WORK INSTRUCTIONS:
Wherever "Uniwersyteckiej" turns up in the entries, copy out the line that holds it.
(TASK INPUT)
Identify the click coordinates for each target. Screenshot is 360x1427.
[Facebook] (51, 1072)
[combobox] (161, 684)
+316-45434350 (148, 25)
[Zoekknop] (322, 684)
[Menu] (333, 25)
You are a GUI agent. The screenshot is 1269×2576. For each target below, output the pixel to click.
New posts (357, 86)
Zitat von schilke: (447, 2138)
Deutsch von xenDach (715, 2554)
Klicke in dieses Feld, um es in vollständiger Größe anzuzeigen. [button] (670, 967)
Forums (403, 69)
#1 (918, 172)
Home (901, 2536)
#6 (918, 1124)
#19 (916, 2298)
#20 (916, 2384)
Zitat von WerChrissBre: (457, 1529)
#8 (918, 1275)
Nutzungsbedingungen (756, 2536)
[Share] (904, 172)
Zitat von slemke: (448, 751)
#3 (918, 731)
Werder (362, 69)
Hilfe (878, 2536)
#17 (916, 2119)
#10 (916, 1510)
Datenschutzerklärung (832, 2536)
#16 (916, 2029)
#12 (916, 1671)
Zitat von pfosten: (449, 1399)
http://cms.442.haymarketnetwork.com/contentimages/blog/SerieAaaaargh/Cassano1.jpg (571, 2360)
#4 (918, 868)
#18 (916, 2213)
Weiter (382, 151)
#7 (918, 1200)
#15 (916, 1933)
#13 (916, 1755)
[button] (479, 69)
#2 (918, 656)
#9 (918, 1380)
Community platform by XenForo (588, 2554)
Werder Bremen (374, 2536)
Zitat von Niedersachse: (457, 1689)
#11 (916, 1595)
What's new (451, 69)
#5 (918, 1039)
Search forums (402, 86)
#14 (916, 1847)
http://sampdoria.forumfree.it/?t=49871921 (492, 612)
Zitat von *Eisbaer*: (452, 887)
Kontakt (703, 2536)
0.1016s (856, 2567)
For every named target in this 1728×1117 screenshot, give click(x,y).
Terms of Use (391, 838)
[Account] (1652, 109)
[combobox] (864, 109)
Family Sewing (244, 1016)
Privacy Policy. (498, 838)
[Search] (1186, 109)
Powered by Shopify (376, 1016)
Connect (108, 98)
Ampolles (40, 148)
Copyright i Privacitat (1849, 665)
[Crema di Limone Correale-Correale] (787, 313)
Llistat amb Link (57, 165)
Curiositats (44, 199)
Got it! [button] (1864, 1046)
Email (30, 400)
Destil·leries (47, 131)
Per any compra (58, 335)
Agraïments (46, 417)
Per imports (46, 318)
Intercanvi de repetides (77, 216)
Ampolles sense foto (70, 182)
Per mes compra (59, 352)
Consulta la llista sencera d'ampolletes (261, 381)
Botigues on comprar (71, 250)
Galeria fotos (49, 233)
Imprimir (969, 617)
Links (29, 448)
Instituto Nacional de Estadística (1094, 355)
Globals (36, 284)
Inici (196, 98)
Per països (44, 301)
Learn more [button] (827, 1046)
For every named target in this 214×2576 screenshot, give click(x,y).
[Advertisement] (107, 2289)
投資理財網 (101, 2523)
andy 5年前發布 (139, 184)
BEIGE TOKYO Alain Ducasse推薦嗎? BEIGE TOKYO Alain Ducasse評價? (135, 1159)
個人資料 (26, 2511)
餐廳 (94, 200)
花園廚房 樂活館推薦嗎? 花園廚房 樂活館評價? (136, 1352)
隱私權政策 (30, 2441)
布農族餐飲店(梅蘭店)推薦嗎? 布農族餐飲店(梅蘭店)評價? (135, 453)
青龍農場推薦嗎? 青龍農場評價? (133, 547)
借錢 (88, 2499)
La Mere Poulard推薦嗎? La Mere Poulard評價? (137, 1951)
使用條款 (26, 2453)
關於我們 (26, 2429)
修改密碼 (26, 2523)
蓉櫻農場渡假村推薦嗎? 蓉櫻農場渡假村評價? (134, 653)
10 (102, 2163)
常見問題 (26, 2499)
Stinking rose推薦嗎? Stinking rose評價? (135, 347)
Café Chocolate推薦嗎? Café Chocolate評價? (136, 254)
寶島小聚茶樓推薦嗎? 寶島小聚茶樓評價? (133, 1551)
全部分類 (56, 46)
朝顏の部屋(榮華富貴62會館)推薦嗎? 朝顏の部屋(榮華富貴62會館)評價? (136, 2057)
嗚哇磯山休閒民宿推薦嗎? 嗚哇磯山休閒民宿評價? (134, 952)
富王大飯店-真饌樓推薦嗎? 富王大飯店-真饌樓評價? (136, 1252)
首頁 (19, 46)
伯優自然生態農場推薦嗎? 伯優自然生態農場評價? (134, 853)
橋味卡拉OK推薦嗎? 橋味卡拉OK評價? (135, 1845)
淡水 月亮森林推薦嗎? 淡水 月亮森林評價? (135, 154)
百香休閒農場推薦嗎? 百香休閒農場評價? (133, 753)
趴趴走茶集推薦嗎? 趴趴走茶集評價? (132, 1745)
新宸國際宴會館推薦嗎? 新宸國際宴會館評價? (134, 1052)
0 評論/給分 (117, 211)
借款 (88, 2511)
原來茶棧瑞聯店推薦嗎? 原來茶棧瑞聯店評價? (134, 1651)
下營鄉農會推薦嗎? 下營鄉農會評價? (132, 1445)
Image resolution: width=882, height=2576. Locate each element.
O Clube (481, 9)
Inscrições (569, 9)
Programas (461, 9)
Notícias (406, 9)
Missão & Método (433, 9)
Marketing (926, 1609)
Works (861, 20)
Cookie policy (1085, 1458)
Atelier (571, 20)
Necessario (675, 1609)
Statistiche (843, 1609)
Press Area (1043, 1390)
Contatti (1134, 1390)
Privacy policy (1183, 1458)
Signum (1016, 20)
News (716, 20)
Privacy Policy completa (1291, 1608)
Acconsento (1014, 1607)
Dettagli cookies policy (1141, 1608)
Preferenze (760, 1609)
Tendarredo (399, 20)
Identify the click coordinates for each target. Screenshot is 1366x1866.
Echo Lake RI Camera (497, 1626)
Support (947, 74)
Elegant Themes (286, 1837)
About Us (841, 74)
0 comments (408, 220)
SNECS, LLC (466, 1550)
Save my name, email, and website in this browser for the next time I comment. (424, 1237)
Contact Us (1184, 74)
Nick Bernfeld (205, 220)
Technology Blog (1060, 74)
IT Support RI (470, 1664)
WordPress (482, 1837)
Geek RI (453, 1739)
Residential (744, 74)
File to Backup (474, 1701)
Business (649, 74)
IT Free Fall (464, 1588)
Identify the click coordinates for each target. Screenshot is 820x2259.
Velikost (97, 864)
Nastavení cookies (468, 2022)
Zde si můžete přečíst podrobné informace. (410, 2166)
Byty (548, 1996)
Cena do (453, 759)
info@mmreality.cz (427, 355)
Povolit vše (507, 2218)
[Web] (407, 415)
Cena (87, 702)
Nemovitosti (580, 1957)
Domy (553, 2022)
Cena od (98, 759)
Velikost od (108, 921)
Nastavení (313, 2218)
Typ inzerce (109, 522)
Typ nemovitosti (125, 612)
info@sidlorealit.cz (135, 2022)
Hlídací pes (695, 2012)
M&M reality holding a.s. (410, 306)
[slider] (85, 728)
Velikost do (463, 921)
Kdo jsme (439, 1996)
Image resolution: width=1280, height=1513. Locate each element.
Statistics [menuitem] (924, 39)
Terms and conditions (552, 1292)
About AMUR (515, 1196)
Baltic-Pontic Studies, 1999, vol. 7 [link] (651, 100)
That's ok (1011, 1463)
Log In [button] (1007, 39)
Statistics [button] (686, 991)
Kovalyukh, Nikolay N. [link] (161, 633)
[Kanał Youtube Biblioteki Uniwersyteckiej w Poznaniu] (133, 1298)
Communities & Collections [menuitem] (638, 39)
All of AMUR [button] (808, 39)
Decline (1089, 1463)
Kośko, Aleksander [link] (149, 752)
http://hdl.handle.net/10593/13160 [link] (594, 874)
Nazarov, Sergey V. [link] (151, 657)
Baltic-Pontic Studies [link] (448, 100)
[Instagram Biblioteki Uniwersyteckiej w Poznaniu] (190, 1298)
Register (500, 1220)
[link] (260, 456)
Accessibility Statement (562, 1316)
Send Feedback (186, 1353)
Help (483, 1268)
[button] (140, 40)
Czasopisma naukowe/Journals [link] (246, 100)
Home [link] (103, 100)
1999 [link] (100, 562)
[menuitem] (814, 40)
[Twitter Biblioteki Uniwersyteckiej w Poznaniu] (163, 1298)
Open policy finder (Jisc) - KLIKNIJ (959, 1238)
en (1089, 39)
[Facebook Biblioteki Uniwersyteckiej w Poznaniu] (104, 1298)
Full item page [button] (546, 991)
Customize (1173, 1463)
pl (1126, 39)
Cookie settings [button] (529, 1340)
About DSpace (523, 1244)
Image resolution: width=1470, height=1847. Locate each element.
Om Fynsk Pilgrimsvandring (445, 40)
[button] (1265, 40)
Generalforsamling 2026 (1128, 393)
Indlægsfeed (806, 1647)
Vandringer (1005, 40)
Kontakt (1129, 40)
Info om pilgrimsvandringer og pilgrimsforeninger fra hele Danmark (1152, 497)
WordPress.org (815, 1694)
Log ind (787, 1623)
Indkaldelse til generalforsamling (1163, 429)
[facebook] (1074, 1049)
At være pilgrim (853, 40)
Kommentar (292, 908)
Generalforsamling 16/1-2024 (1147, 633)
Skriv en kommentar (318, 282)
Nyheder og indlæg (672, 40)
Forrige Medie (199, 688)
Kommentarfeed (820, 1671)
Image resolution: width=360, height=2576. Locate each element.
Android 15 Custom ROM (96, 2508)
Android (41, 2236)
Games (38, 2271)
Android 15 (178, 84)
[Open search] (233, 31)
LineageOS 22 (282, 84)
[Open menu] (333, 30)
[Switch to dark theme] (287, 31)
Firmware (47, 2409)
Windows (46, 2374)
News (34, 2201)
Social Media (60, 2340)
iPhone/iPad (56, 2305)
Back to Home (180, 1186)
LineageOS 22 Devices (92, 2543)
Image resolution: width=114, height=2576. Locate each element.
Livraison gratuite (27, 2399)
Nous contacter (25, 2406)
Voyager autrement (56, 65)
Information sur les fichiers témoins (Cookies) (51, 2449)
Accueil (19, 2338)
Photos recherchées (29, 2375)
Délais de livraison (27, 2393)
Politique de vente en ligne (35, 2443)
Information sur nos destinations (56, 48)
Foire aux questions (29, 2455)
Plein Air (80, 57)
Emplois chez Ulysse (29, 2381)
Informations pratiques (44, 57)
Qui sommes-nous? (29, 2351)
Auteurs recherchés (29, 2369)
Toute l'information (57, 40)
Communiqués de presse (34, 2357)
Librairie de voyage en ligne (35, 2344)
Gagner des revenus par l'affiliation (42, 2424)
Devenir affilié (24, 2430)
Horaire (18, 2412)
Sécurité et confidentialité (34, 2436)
(End TASK INPUT)
ANSWER TO THIS TASK:
[Kanał Youtube Biblioteki Uniwersyteckiej w Poznaniu] (133, 1298)
[Instagram Biblioteki Uniwersyteckiej w Poznaniu] (190, 1298)
[Twitter Biblioteki Uniwersyteckiej w Poznaniu] (163, 1298)
[Facebook Biblioteki Uniwersyteckiej w Poznaniu] (104, 1298)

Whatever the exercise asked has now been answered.